Go get to the market and discover what apples should taste like. And those flavors are as diverse as the names. Oh, and looks ain’t everything either.  Take the ‘Twenty Ouncer’ for instance — a huge variety that has a rather russeted and bumpy (like, no other way to say it, bad acned) surface.  Bite into it and you will never judge an apple by the surface again.  Besides the Orange Cox Pippin and the Honey Crisp, I think the Twenty Ouncer is one of my favorites this season.  But don’t go on my tastebuds alone, plenty of the Farmers Market vendors are more than happy to have you sample varieties you are unfamiliar with.  And they are more than happy to explain the nuances of each variety.  Why, Nichols Farm alone grows about 167 plus varieties of apples.

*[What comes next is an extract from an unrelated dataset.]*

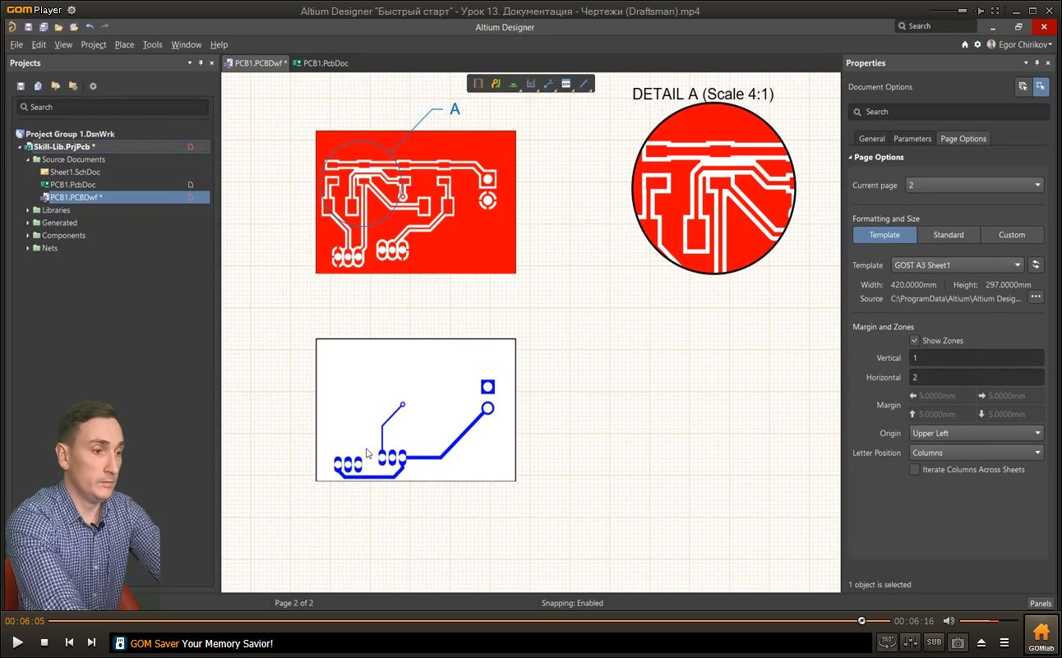This screenshot has height=658, width=1062.
Task: Click the refresh template button
Action: [1036, 265]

Look for fragrant, firm and tight skinned apples.  Bruising, bad.  Russeting (patches and stripes of different colors), good. Lots of fiber, lots of flavonoids, lots of antioxidants, lots of tannins, and low in calories, no wonder we should be eating them ‘once a day’.  Enjoy as is, slice into salad, or slip into a grilled cheese sandwich.  Cook down into sauce (just cored, peeled and sliced apples, a squeeze of lemon, a little water, cinnamon if you like and that’s it, just some time on the stove), bake into a pie or crisp, add to soup, roast or grill to accompany pork and chicken, or as below on a perfect salad for this time of year.

Roasted Apple Salad

2 medium apples
olive oil
salt & cracked pepper
rosemary (fresh of dried), about a tsp.
mixed baby greens
Stilton or favorite blue cheese
toasted pecans or walnuts, 1 , tablespoon
favorite vinaigrette (dijon works well)
honey for drizzling

Preheat over to 400 degrees.  Cut apples in half, and core.  Place flesh-side up in a baking dish.  Drizzle olive oil and sprinkle salt, pepper and rosemary on the apples.  Roast apples for 20 minutes.  Remove from oven.

Toss salad greens with vinaigrette and divide among 4 salad plates.  Place one apple half on each plate of greens.  Then top each with a slice of stilton and a drizzle of honey.  Kick it up a bit more with a sprinkling of toasted walnuts or pecans.